Should be used together with mdb-search repo, but can be used as a processing backend standalone.
This will download each movie's poster image and generate embeddings with clip-ViT-B-32
. Those pictures and their embeddings are stored in MongoDB.
You need python3
and pip
.
python3 --version
python3 -m ensurepip --upgrade
pip3 install -r requirements.txt
You need a MongoDB Atlas
cluster. This can be a free cluster, created on cloud.mongodb.com. Ensure database access and network access allow you to make a connection to the database. Note free clusters have a size and performance limitation, feel free to run this on a small paid cluster with lots more data.
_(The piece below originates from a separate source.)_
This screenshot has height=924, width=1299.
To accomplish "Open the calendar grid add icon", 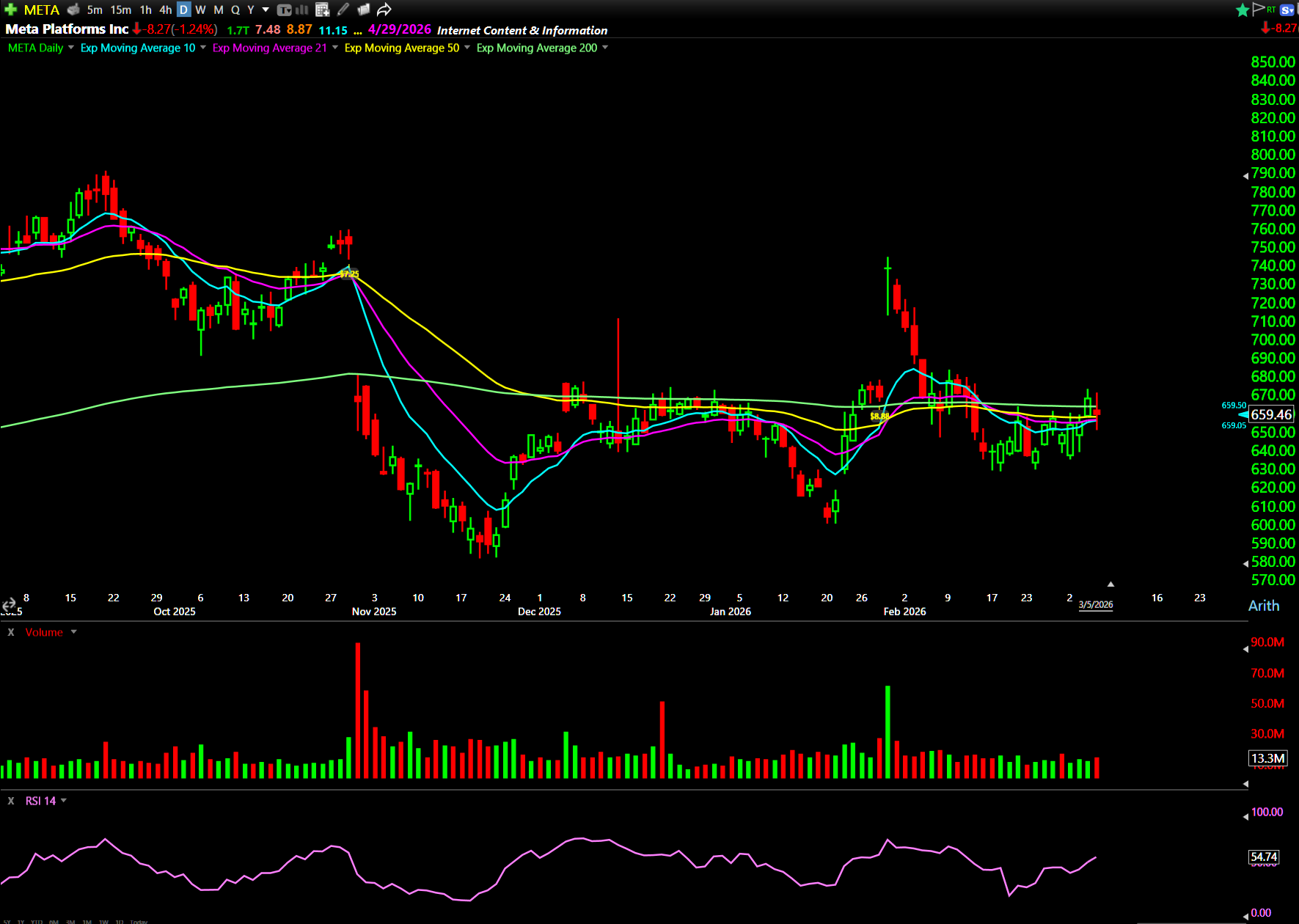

You need to set some local environment variables, this can be local .env
file
MDB_CONN=<YOUR MongoDB Atlas connection string>
DB="sample_mflix"
COLL="embedded_movies"
Unrar the dump files from the project directory, run the mongorestore
to restore the sample_mflix and
embedded_movies collection. You will need the MongoDB command line database tools for this.
mongorestore --uri="mongodb+srv://..."
Load the sample dataset from MongoDB Atlas. It's available with the ...
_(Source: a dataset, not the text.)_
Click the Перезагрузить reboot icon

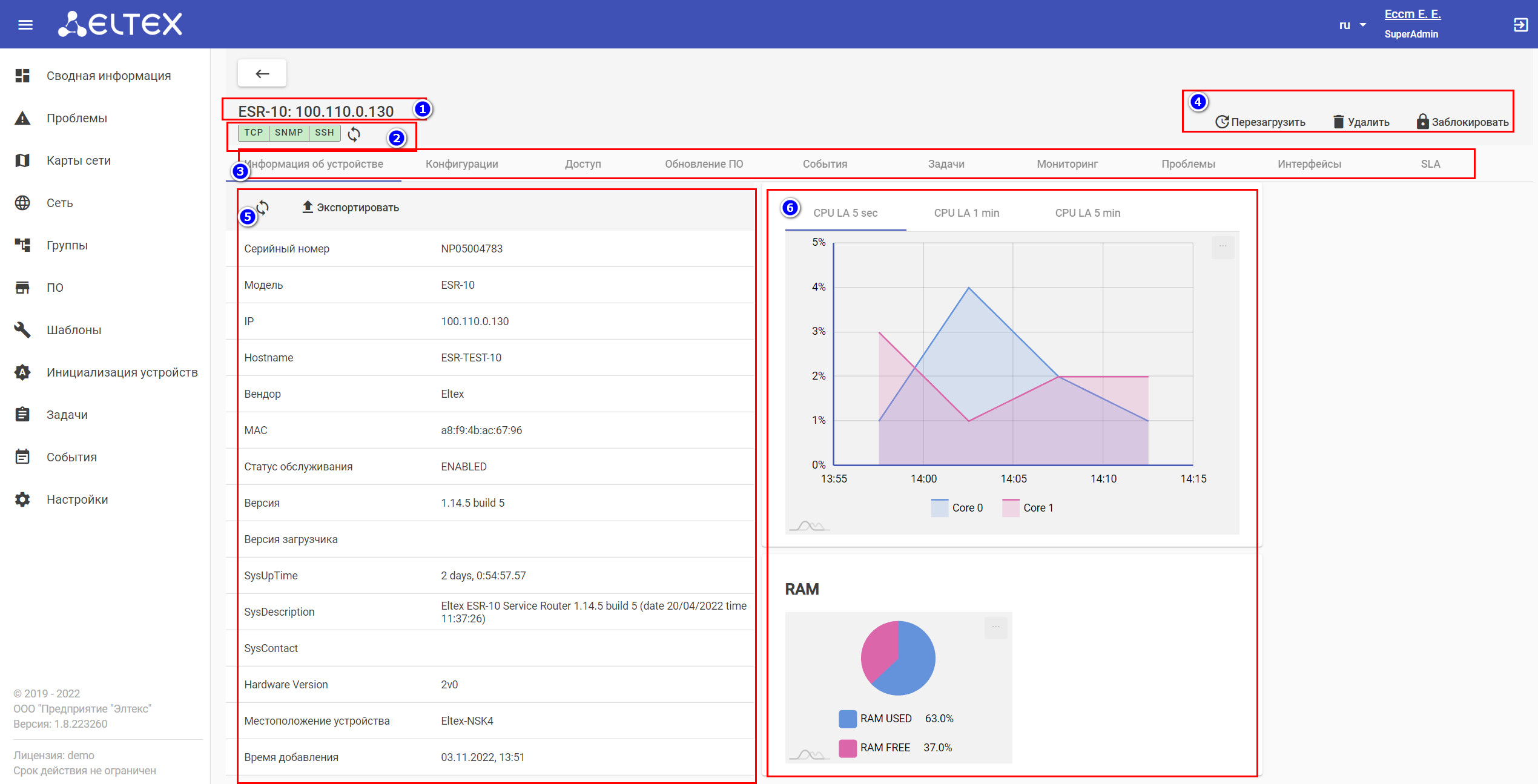(1222, 122)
in the cluster view. When that's done, run the util.py
utility.
python util.py
Attention: It will download pictures for movies and for those pictures create the embeddings using the clip-ViT-B-32
model. This might take a while. Could be optimized with multithreading locally and batch insert_manys. It's normal that you run out of disk space around movie 3000 on the free tier, you can ignore the message.